BRITAIN: Whistleblower Testifies That Pro-Brexit Groups Had “Common Plan” To Evade UK Election Laws

The Guardian reports:

There was a “common plan” to use the network of companies orbiting Cambridge Analytica to get around election spending and co-ordination laws, Christopher Wylie, the Cambridge Analytica whistleblower, has told a parliamentary committee.

“For me, this is about the integrity of the democratic process, which is more important than anything else,” Wylie said, before emphasising his words: “I am absolutely convinced that there was a common plan and common purpose with Vote Leave, [pro-Brexit youth group] BeLeave, the DUP and Veterans for Britain.”

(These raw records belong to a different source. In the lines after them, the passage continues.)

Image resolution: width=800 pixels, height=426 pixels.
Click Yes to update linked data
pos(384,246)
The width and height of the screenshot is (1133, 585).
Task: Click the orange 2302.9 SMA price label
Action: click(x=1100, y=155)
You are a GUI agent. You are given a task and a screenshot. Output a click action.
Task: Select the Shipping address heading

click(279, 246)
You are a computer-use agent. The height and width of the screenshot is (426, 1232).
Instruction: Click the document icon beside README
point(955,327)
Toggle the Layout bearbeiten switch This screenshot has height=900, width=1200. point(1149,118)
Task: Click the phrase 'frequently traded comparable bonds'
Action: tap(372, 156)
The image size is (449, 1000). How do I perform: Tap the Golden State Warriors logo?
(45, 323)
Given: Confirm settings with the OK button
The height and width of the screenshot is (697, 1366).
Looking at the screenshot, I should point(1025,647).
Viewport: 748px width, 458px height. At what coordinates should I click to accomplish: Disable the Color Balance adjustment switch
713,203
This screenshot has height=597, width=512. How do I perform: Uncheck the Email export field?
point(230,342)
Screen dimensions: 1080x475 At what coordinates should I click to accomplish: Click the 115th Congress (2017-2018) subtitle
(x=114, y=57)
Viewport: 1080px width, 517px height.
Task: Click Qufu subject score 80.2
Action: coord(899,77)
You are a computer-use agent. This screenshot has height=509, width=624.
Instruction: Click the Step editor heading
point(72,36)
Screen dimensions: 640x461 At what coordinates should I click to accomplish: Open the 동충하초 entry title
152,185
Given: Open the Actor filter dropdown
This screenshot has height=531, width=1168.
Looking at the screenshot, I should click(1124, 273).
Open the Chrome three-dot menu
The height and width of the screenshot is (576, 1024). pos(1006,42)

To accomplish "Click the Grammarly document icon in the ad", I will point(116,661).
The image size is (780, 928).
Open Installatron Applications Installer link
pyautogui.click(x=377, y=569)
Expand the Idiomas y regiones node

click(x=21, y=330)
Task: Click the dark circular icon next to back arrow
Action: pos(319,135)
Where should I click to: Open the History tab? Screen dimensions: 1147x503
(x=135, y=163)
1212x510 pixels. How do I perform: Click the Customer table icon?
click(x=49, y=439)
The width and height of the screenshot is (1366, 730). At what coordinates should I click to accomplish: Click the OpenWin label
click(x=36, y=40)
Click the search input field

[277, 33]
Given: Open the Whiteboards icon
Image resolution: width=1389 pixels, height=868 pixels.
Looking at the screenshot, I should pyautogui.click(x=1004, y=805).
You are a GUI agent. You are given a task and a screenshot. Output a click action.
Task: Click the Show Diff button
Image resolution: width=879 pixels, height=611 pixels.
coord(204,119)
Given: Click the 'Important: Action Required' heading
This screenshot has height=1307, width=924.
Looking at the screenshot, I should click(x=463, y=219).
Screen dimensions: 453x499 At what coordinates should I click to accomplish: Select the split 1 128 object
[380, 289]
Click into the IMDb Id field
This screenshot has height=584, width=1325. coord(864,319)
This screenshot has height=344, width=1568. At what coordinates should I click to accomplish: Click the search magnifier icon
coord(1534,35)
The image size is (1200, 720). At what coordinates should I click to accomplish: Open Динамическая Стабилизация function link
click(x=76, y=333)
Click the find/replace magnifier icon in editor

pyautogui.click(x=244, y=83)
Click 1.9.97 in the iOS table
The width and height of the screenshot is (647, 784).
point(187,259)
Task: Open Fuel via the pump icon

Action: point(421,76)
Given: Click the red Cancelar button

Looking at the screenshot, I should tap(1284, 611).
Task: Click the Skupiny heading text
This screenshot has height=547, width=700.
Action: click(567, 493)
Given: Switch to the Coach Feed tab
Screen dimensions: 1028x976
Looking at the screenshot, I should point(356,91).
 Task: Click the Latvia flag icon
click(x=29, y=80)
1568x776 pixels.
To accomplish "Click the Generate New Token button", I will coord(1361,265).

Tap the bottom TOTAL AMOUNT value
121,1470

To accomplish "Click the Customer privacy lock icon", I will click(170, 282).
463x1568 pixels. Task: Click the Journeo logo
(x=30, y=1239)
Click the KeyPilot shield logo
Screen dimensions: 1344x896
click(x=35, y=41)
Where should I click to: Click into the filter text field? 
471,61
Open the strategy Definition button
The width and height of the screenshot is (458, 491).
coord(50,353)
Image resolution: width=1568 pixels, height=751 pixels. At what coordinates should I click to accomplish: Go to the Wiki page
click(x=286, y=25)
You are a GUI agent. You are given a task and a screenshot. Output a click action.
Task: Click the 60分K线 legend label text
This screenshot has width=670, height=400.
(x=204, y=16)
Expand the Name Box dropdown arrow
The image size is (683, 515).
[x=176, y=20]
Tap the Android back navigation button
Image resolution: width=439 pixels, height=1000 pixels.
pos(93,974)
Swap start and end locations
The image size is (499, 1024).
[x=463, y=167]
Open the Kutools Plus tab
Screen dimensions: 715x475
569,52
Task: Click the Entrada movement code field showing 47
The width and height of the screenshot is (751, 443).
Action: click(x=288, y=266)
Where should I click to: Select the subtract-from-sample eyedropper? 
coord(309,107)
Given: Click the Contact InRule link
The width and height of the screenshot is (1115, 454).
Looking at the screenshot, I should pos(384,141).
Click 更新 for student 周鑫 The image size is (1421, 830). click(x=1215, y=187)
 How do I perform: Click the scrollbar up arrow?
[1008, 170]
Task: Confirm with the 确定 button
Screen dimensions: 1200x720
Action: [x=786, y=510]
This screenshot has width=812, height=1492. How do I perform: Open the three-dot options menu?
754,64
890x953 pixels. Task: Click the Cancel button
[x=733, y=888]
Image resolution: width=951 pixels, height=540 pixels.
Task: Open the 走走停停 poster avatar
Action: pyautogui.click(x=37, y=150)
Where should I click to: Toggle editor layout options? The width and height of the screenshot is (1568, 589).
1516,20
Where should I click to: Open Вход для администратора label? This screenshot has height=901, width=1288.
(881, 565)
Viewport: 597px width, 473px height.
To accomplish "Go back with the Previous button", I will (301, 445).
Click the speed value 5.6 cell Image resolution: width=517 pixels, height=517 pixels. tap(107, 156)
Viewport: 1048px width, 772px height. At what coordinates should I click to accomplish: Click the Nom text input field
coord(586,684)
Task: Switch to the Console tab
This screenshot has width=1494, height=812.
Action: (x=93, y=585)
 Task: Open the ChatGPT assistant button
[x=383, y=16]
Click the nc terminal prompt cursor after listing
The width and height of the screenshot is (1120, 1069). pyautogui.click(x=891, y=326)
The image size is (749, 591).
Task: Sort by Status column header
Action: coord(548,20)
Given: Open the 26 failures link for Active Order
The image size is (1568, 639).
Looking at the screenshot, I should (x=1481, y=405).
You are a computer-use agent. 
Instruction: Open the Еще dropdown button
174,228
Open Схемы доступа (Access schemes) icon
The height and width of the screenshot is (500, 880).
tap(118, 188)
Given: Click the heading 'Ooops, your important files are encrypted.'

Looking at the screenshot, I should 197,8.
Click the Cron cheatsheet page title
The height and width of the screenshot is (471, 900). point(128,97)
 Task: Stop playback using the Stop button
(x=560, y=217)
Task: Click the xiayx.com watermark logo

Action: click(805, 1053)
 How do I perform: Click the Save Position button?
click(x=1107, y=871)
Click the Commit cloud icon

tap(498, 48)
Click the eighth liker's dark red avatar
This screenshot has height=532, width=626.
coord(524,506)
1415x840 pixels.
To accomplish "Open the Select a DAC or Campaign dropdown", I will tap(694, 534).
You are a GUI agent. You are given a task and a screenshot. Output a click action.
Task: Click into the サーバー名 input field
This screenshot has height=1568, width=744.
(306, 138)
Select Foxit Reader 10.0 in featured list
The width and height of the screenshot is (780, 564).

All four groups had employed the services of Aggregate IQ (AIQ), a Canadian company that Wylie said was “set up and worked within the auspices of Cambridge Analytica [and] inherited the company culture of total disregard for the law”. But at the point they employed the services of AIQ, he said, it had effectively no public presence.

Reuters reports:

A scandal engulfing Facebook over the use of its data by political consultants widened on Tuesday when a whistleblower said Canadian company AggregateIQ had developed a program to target Republican voters in the 2016 U.S. election.

Christopher Wylie, who previously revealed that consultancy Cambridge Analytica had accessed the data of 50 million Facebook users to build voter profiles on behalf of Donald Trump’s campaign, said AggregateIQ (AIQ) had built software called Ripon to profile voters.

Wylie was giving evidence to a British parliamentary committee over the scandal, minutes after Facebook CEO Mark Zuckerberg declined to appear before the legislators to discuss what went wrong. The head of the committee called Zuckerberg’s decision “astonishing” and urged him to think again.

Zuckerberg has said he will testify before the US House.